(Eph. 2:1, 5) Does this verse support the Calvinist doctrine of total inability?

CLAIM: Paul writes, “You were dead in your trespasses and sins… even when we were dead in our transgressions, made us alive together with Christ (by grace you have been saved)” (Eph. 2:1, 5). Calvinists sometimes argue that our human condition is “dead” in the sense of having a total inability to respond to God. Like Lazarus in the cave (Jn. 11), we needed God to impart spiritual life and call us from this corpse-like, dead state. Calvinists often argue, “Is a dead person able to respond to God or make himself alive? No! Therefore, God had to give us spiritual life before we could believe and respond to him.” John Calvin stated that this is “a real and present death.”[1] Wood states that this expression for death is not “merely figurative… The most vital part of man’s personality—the spirit—is dead to the most important factor in life—God.”[2] Is this the case?

RESPONSE: This cannot refer to corpse-like death or total inability. Instead, this refers to alienation and separation from God and total depravity. There are a number of reasons for holding this view:

First, the IMMEDIATE CONTEXT demonstrates that Paul is thinking of death in terms of SEPARATION. In the subsequent verses, Paul describes these “dead” believers as being separated or alienated from God: “Remember that you were at that time separate from Christ, excluded from the commonwealth of Israel, and strangers to the covenants of promise, having no hope and without God in the world. 13 But now in Christ Jesus you who formerly were far off have been brought near by the blood of Christ” (Eph. 2:12-13).
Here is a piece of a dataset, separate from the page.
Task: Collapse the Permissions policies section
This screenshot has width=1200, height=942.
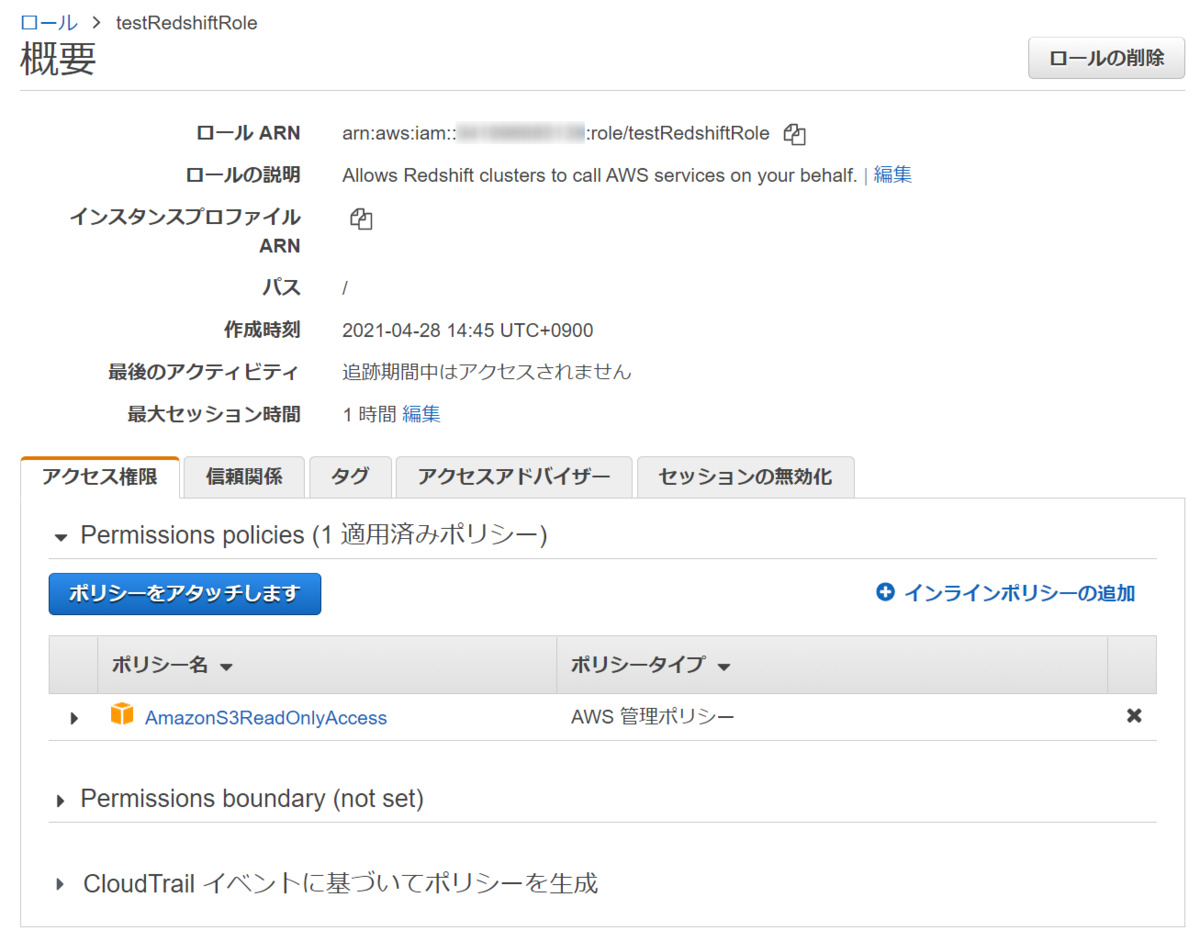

Later, Paul writes, “[The Gentiles were] being darkened in their understanding, excluded from the life of God because of the ignorance that is in them, because of the hardness of their heart” (Eph. 4:18). All of these terms describe separation—not corpse-like death.

Second, the GREATER CONTEXT of the NT uses the term “dead” for people who can still do certain things. For instance, Jesus told a man to “allow the dead to bury their dead” (Mt. 8:22; cf. Lk. 9:60). If “death” means total inability, then how can they do anything (including burying physically dead people)? Paul spoke of widows who were “dead even while [they] live” (1 Tim. 5:6). Jesus used the term “dead” to refer to the believers at Sardis (Rev. 3:1).

Third, the GREATER CONTEXT of the NT uses the term dead to refer to SEPARATION. In the parable of the prodigal son, the father says, “This son of mine was dead and has come to life again; he was lost and has been found” (Lk. 15:24). A number of observations can be made regarding this passage: (1) This is a soteriological passage; (2) the father in the parable uses the term “dead” in a metaphorical sense—not a literal sense; and (3) the father parallels being “dead” with being “lost” or separated from himself.

Fourth, even some Reformed authors agree that being “dead” refers to SEPARATION. For instance, F.F. Bruce understands the term death to refer to the sinner being “severed and alienated from God, the source of true life.”[3]

Finally, are we really to believe that non-Christians are so corpse-like dead that they cannot respond to God’s own call in the gospel? After all, the gospel is “the power of God for salvation to everyone who believes” (Rom. 1:16). Are people so dead that they cannot even respond to “the power of God” himself? Humans do not seek God on their own (Rom. 3:11), but can they seek a God who is presently calling and seeking after them? Adam and Eve could hear God’s words in the Garden (Gen. 3:9) and responded to him (Gen. 3:10). How much more should non-Christians respond to God’s call through the gospel message?

For more on this subject, see our earlier article, “Calvinism and Arminianism.”

[1] John Calvin, Ephesians 2:1 (in location).

[2] Wood, A. S. (1981). Ephesians. In F. E. Gaebelein (Ed.), The Expositor’s Bible Commentary: Ephesians through Philemon (Vol. 11, p. 33). Grand Rapids, MI: Zondervan Publishing House.

[3] Emphasis mine. Bruce, F. F. (1984). The Epistles to the Colossians, to Philemon, and to the Ephesians (p. 280). Grand Rapids, MI: Wm. B. Eerdmans Publishing Co.